25th Mayor of Jamestown, New York
- In office January 1, 2020 – January 1, 2024
- Preceded by: Samuel Teresi
- Succeeded by: Kim Ecklund

Personal details
- Born: Edward Anthony Sundquist December 31, 1988 (age 37) Jamestown, New York, U.S.
- Party: Democratic
- Education: St. John Fisher College (B.A.) University of Pennsylvania (M.Ed.) University at Buffalo (J.D.)

= Eddie Sundquist =

American attorney and politician

Edward "Eddie" Anthony Sundquist (born December 31, 1988) is an American attorney and politician from the state of New York. A Democrat, he was the 25th mayor of Jamestown, New York, serving from January 1, 2020, to January 1, 2024.

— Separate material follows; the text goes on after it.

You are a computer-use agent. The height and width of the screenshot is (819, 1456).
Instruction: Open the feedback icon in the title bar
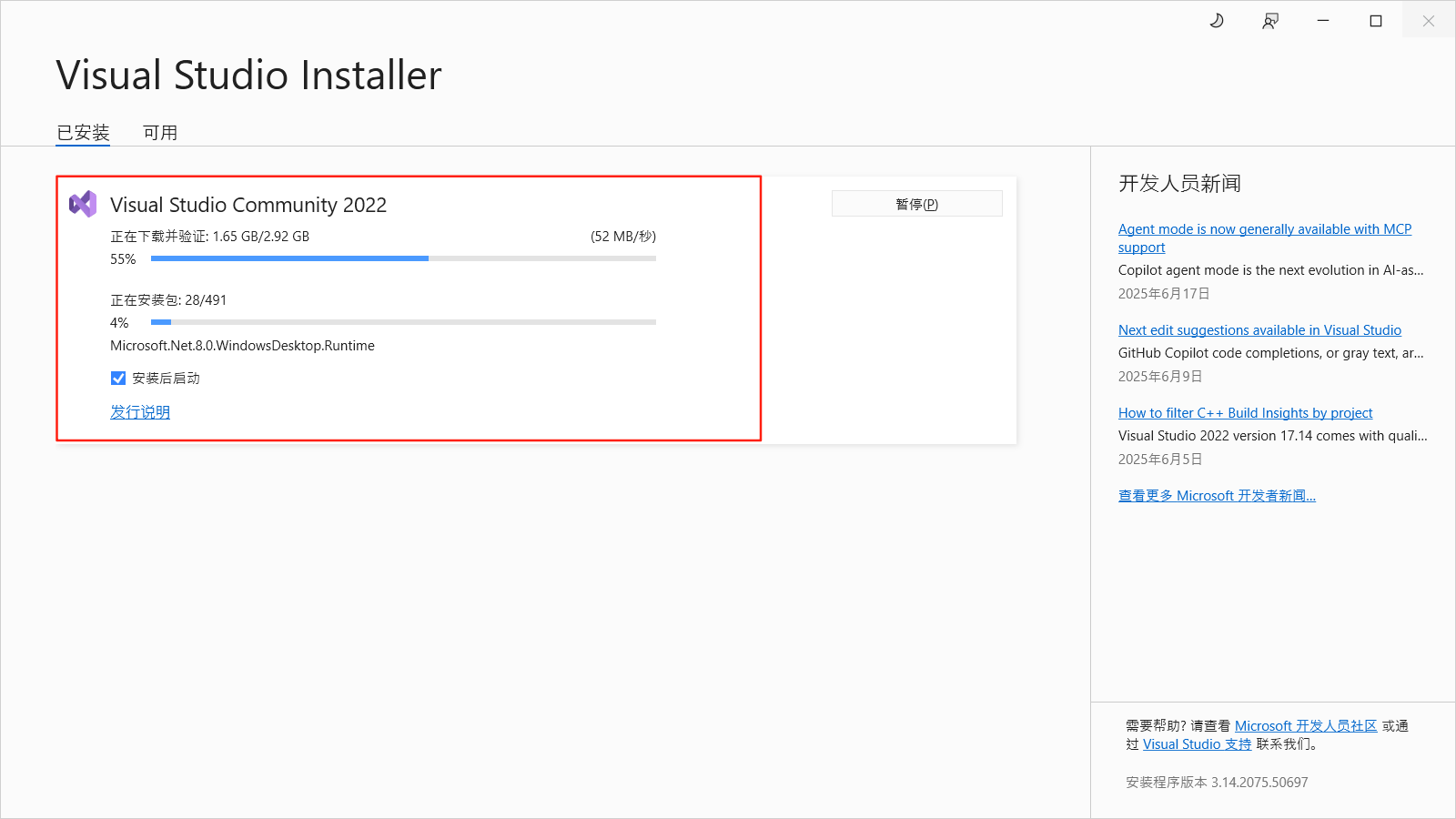tap(1270, 20)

Sundquist was a 2018 candidate for the United States House of Representatives in New York's 23rd congressional district. He was defeated by Democrat Tracy Mitrano in the party's primary on June 26, 2018. On November 6, 2019, he was elected mayor of Jamestown, New York with 49.8% of the vote, defeating Republican Dave Wilfong and Libertarian Andrew Liuzzo.

In 2023, Sundquist was challenged by Jamestown City Councilwoman Kim Ecklund for mayor and was defeated.